On 24 February 2015 at 08:59, Hubert Kario <hkario at redhat.com> wrote:

> On Tuesday 24 February 2015 08:53:04 Chris Murphy wrote:
> > On Tue, Feb 24, 2015 at 8:45 AM, Stephen John Smoogen <smooge at gmail.com>
> wrote:
> > > On 24 February 2015 at 05:46, Hubert Kario <hkario at redhat.com> wrote:
> > >> On Tuesday 24 February 2015 13:08:46 Tomas Mraz wrote:
> > >> > On Út, 2015-02-24 at 12:32 +0100, Hubert Kario wrote:
> > >> > > rate limiting and denyhosts have no impact what so ever when the
> > >> > > attacker
> > >> > > has a botnet to his disposal
> > >> >
> > >> > Large botnet means that the attack is targeted. I do not think we
> can
> > >> > prevent targeted attack against weak password in the default
> > >> > configuration. What we should aim at is prevention of non-targeted
> > >> > attacks such as attacks you can see when you open ssh port on a
> public
> > >> > IP almost immediately. These attacks usually come from single IP
> > >> > address.
> > >>
> > >> Not necessarily, I've seen both - where an IP did try just 2 or 3
> > >> password/user combinations and ones that did try dozens.
> > >>
> > >> Having access to botnet is not uncommon or expensive, making it
> possible
> > >> for
> > >> "bored student" kind of targeted attacks.
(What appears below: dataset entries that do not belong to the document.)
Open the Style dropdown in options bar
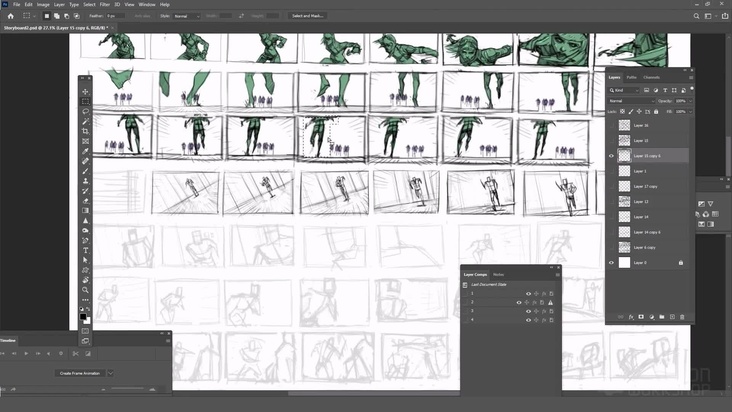The height and width of the screenshot is (412, 732). coord(187,16)
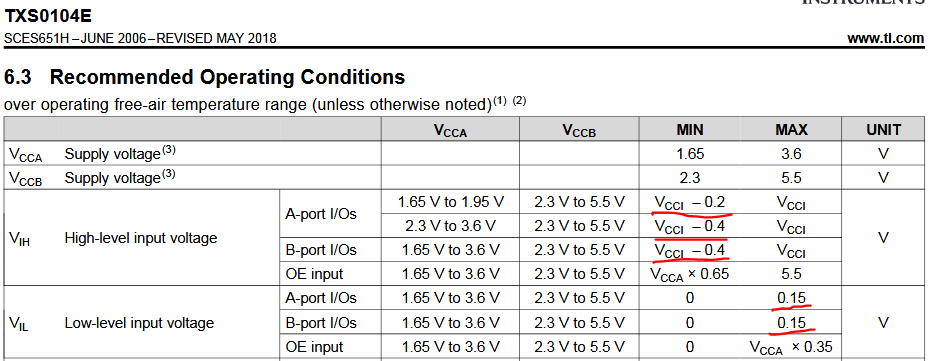Screen dimensions: 929x361
Task: Click the 1.65 V to 1.95 V cell
Action: click(451, 202)
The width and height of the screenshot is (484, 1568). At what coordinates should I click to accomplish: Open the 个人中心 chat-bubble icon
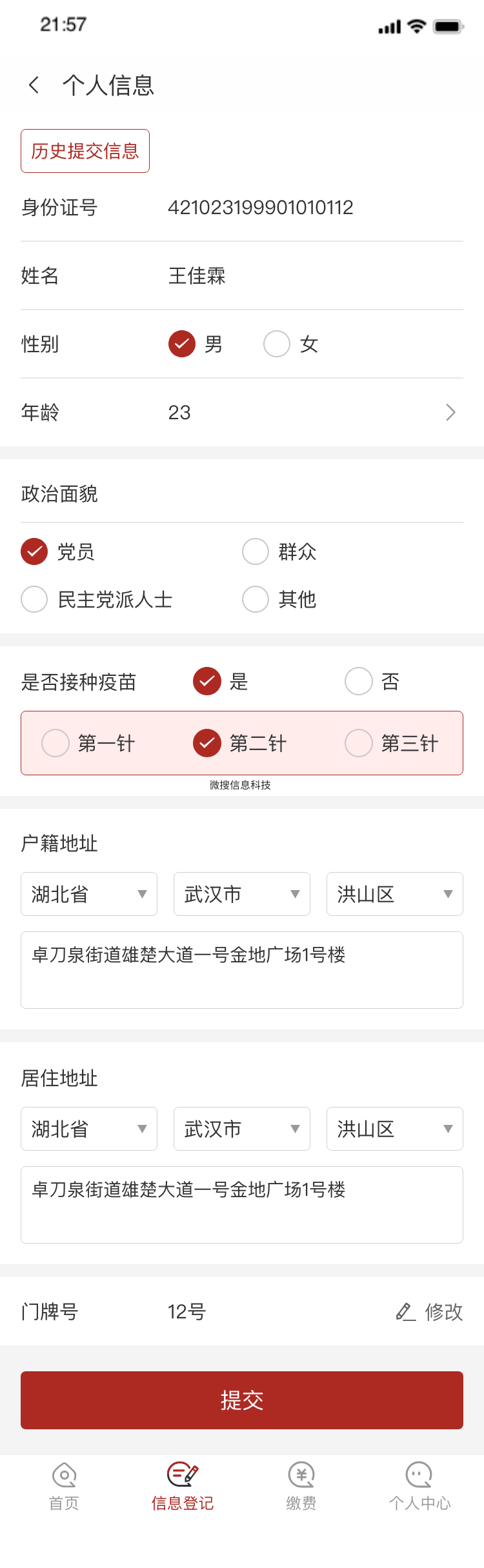pos(419,1474)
You can do low level of
> such an
> > >> attack with just EC2.
> > >>
> > >> I'm not saying that we shouldn't have rate limiting, but it shouldn't
> be
> > >> the
> > >> only thing above simple dictionary check.
> > >
> > > That matches what I am seeing with a couple of random servers I have
> out
> > > there. The number of attacks where IP address one is doing
> > >
> > > apple:apple
> > > apple:123456
> > > apple:trustn01
> > > apple:...
> > > bob:bob
> > > bob:123456
> > > bob:trustn01
> > > bob:password
> >
> > Half of these will be allowed with the current installer behavior:
> > # pwscore
> > apple:123456
> > 55
> > # pwscore
> > apple:trustn01
> > 84
> > # pwscore
> > bob:trustn01
> > 55
> > # pwscore
> > bob:password
> > 58
>
> I think that Stephen meant:
> for user name 'apple' the attacker tries 'apple', '123456', 'trustn01',
> etc.
> for user name 'bob'...
>
> But yes, 'trustn01' is accepted, with score of 1
>
> though if trustn01 is really a third password tested it's rather
> surprising,
> it is on 83823 position (tied with 3493 other passwords) in the RockYou
> list
>
>
That was just me remembering what passwords that I saw coming in versus
actual statistics. I apologize for misleading you in that way.

-- 
Stephen J Smoogen.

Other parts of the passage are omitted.